These are what we call the 'YMMV items.' Things that some people find in this work. We call them 'your mileage might vary' because not everyone sees these things in the same way. This starts discussions in the trope lists, a thing we don't want. Please use the discussion page if you'd like to discuss any of these items.
This makes more sense if you assume The Movie is the actual depiction of events, since many scenes had to be changed for dramatic tension (eg. Greg writes that he scared kindergartners with a worm, which led to his expulsion from the Safety Patrol, while in the movie he abandoned them in a pit at a construction site.)
Some people take it one step further and categorize Greg as a sociopath. However, it should be noted that he does have occasional Pet the Dog moments not motivated by greed, such as the What You Are in the Dark episode at the end of Cabin Fever where he goes out of his way to deliver a wrapped present to the church toy drive. He also was trying to get some money and he (un-purposely) cleared out all the snow around the church looking for the spot he said that he wanted the cash to be left at.
Anvilicious: Cabin Fever seems to really really be giving one the point that the author hates the school system.
Rodrick's band singing their original song; Exploded Diaper. Even better when you consider that in the books, Greg described his music as horrible.
In the third movie Rodrick does a rock cover of Justin Beiber's Baby.
Darkness-Induced Audience Apathy: While it's a stretch to call it outright darkness, the sheer amount of unlikable characters (for instance, the main character Greg already suffers from an unrealistic number of glaring flaws he hardly notices) and sheer amounts of What an Idiot from all characters moments can really be a bother when trying to find something to root for and keep going. Despite being sold as realistic fiction, the story is set in a world of incompetence where bad things happen to bad people, although this world is interpreted from Greg's obvious Protagonist-Centered Morality.
Fridge Brilliance: Read the books and you will notice that Rodrick, Rowley, Manny, and Fregley are all drawn in a rather unflattering style. This makes sense because Greg doesn't like them and wants to depict them negatively.
However, Rowley is much less attractive in the movie, so it can be assumed that Greg is trying to make him look better
Hilarious in Hindsight: The comic strip Wacky Dawg, stopped being funny when the comic stopped making jokes and was about the dog essentially became a mouthpiece for the opinions that the creator had - sounds kinda familiar when you think about it, doesn't it?
In the 3rd book, Greg said that in the future, everyone will have a personal robot that tells you whatever you need to know. The iPhone 4S, anyone?
In the first movie, Rowley rejects Greg's offer to get ice cream. Fast forward to the next time he ran into ice cream...
On top of that, Rowley breaks his arm. Robert Capron would later play another character in a Haunting hour episode who breaks his arm...and then ANOTHER one who does so.
Jerkass Woobie: Let's not sugar coat it.
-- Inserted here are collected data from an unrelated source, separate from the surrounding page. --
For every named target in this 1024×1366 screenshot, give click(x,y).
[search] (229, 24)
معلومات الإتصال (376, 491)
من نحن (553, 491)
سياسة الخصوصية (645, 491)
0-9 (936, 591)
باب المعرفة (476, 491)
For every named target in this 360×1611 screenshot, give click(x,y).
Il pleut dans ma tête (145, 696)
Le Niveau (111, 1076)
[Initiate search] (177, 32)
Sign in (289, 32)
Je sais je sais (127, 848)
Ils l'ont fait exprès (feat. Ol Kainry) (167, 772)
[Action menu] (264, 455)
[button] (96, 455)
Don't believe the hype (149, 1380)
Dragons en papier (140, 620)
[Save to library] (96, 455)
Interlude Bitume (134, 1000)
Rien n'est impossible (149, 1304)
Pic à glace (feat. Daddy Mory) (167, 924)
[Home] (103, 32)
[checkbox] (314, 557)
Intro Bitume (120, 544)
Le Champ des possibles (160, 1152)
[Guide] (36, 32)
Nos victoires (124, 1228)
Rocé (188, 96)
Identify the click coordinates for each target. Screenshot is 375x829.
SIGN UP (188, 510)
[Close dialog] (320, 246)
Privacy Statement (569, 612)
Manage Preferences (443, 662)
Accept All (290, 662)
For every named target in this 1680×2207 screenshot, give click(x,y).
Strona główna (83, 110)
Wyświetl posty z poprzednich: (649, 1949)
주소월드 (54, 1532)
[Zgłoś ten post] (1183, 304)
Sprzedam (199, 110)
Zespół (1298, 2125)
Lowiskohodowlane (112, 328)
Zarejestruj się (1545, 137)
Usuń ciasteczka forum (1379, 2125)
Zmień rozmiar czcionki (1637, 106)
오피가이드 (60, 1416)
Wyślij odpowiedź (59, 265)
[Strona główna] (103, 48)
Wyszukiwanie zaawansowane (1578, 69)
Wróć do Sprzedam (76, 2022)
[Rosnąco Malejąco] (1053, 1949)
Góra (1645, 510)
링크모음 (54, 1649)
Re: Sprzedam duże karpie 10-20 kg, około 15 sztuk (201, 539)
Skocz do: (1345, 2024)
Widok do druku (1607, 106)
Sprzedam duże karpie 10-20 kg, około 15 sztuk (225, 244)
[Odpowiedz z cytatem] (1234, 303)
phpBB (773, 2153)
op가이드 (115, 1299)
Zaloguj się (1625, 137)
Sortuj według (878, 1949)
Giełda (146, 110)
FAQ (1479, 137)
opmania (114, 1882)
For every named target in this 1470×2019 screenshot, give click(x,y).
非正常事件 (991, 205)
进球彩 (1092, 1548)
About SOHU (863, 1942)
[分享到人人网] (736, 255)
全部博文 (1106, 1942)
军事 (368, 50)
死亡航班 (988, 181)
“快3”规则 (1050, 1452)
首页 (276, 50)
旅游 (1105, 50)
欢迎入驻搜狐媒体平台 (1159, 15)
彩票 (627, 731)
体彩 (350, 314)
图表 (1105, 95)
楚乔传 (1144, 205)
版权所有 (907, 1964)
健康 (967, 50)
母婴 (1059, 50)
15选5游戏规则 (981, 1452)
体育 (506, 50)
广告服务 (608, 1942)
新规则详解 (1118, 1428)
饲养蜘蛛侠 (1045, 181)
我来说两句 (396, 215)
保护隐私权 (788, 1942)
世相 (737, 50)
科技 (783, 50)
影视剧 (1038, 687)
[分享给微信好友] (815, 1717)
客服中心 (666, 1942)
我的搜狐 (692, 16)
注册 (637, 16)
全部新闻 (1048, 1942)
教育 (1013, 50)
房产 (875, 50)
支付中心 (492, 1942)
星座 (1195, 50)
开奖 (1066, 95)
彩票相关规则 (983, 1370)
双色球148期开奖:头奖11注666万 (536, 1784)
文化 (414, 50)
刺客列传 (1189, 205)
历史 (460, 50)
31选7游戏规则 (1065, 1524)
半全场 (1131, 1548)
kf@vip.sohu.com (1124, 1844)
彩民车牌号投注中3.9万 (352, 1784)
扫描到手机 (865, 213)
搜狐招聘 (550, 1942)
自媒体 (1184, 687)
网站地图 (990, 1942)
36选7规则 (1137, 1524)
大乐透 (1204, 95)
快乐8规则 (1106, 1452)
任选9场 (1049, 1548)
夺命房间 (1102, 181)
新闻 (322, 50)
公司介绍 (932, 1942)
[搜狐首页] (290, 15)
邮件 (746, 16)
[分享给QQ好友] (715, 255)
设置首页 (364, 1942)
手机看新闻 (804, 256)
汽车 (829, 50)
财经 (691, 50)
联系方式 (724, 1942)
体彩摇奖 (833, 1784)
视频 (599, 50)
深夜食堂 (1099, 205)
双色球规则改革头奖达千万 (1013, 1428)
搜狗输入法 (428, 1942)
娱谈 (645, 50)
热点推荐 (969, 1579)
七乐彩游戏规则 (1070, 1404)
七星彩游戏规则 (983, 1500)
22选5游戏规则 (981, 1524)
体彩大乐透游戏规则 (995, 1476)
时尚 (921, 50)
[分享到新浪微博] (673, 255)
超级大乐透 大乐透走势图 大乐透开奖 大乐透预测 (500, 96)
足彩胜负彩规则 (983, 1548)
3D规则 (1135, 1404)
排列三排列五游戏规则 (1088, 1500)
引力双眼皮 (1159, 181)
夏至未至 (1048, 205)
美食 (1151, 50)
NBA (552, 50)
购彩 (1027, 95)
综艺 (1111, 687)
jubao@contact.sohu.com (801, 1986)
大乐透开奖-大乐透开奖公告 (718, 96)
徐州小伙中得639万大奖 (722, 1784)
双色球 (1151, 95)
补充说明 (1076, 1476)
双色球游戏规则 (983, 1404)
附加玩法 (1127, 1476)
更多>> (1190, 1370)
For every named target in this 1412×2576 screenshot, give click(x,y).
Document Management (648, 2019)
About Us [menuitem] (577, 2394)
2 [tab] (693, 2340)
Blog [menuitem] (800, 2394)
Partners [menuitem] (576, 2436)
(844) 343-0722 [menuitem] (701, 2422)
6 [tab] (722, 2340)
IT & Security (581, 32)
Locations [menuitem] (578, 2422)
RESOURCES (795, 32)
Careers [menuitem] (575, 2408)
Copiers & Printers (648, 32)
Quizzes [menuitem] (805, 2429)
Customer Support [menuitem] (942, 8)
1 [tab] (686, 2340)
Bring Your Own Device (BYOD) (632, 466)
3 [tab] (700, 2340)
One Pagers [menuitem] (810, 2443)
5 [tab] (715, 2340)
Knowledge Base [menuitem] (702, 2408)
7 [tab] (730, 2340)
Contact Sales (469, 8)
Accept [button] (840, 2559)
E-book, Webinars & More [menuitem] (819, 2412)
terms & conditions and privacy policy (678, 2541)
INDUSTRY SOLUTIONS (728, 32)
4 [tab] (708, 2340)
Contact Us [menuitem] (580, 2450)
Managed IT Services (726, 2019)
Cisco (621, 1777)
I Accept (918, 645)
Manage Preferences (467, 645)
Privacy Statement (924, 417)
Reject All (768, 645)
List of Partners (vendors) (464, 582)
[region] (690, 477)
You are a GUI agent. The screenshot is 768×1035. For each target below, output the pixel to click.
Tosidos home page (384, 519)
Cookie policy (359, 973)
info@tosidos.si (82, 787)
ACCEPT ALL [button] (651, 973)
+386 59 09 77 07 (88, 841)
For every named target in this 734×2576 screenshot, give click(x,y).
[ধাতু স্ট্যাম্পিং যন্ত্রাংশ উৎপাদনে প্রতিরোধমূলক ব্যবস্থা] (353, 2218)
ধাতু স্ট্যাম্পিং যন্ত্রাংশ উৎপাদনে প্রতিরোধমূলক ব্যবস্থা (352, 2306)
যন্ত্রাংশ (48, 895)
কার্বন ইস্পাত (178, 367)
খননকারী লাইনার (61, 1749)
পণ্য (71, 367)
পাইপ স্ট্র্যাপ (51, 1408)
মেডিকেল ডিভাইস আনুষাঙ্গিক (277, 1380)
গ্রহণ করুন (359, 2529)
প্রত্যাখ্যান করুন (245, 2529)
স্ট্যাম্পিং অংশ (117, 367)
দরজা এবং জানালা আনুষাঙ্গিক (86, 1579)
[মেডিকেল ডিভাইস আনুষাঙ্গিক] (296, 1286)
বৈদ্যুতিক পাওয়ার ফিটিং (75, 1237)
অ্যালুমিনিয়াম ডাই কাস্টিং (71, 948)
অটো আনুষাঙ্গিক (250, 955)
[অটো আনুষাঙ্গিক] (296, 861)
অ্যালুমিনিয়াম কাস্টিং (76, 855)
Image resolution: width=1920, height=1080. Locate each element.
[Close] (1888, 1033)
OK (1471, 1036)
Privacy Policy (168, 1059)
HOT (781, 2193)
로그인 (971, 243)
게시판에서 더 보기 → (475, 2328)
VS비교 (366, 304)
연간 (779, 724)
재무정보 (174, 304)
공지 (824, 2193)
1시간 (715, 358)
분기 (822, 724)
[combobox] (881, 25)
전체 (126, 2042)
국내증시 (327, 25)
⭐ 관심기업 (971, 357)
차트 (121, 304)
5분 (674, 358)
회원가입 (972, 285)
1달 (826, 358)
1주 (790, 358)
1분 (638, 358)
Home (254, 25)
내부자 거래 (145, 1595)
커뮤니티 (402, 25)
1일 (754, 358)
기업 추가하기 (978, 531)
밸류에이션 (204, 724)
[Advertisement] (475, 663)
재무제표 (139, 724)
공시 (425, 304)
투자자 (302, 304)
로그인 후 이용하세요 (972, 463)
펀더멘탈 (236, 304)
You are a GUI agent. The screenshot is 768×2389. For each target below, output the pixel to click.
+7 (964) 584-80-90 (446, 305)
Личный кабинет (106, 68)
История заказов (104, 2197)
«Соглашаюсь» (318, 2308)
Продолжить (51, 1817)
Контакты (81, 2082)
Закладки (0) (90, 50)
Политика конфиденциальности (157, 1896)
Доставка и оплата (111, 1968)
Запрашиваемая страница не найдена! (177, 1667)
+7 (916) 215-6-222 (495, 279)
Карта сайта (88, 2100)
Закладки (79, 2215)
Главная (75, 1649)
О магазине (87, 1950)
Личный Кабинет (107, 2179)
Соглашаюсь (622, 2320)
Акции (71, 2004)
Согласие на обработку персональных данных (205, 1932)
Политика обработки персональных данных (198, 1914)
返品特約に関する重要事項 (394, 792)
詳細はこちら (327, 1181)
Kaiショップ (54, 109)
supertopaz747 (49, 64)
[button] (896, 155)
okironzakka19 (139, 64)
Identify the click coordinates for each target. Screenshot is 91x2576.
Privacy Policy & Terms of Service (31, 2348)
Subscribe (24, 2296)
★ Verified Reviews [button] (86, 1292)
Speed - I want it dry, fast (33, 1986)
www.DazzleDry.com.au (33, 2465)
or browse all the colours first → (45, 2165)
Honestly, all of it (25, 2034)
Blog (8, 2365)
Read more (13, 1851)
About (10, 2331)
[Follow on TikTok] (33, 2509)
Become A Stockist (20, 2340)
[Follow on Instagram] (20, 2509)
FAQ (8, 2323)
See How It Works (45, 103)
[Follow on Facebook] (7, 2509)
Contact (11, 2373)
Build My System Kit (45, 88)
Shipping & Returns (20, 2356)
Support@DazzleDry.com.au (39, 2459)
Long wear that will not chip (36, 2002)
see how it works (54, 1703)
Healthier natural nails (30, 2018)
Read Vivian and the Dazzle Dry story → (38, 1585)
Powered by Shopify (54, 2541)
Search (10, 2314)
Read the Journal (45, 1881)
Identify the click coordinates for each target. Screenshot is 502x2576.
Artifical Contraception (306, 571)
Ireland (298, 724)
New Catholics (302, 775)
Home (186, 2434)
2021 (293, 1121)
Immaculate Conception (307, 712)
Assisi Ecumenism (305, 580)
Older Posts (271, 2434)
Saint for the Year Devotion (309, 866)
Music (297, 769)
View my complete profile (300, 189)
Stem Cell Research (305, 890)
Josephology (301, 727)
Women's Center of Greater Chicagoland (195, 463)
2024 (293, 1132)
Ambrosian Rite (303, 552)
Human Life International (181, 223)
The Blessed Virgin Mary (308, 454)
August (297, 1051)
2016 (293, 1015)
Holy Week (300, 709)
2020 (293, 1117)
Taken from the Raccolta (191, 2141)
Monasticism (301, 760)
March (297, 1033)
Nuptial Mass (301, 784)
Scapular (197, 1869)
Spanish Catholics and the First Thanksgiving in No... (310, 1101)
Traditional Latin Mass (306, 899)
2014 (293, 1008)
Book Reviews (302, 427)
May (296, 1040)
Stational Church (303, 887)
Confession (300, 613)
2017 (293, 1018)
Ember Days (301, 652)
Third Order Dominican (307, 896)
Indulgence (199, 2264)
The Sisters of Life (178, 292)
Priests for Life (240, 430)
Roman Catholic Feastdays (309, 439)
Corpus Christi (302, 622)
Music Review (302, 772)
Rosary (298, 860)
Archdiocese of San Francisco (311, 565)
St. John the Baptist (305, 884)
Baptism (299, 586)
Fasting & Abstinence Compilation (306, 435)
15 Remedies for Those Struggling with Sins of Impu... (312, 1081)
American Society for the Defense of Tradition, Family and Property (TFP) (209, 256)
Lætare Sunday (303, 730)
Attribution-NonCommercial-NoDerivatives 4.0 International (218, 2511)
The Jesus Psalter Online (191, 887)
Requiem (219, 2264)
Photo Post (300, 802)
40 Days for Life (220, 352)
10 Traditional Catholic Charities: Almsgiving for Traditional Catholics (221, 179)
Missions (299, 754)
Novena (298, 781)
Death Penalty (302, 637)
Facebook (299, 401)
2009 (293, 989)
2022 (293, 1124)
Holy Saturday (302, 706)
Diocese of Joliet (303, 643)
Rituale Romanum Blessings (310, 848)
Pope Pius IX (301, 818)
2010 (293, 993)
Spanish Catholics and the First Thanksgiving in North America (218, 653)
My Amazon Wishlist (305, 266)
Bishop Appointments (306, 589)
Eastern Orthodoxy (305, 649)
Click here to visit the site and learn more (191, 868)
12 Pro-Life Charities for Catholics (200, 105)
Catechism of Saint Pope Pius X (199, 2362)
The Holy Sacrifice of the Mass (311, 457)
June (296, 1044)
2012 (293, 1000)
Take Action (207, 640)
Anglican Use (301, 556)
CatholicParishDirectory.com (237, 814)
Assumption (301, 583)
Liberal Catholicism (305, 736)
Greg is lazy, self-centered, a mild example of a Small Name, Big Ego...but he suffers from Middle Child Syndrome, gets picked on by bullies at school and Rodrick at home and Rowley's parents consider him to be a bad influence on their son. It's really easy to see why he's prone to Jerkass moments. Not to mention that little if any of his plans are successful, which in really turns him into a Iron Woobie.
Moral Event Horizon: In the Books and movies, some characters cross the line to the point where Greg's Jerkass personality seems like nothing. A prime example would be when in book six Manny shuts down all power in the house except for his room, so he can be pampered while he leaves his family to die.
In the first one, a gang of teenage bullies make Rowley eat the cheese. Keep in mind, in the book, Rowley was temporarily traumatized by the incident.
Everyone. The print publishers chose to market it as a kids' book but Word of God is that it was written as a nostalgia trip for adult readers "...like The Wonder Years".
Some of the problems that Greg faces involve issues that only older readers would be able to relate to; for example, in the webcomic, Greg loses his progress during the game Twisted Wizard because his mom turned the console off, and the game doesn't let you save. How many children do you think are familiar with older game systems that lack a save feature anymore?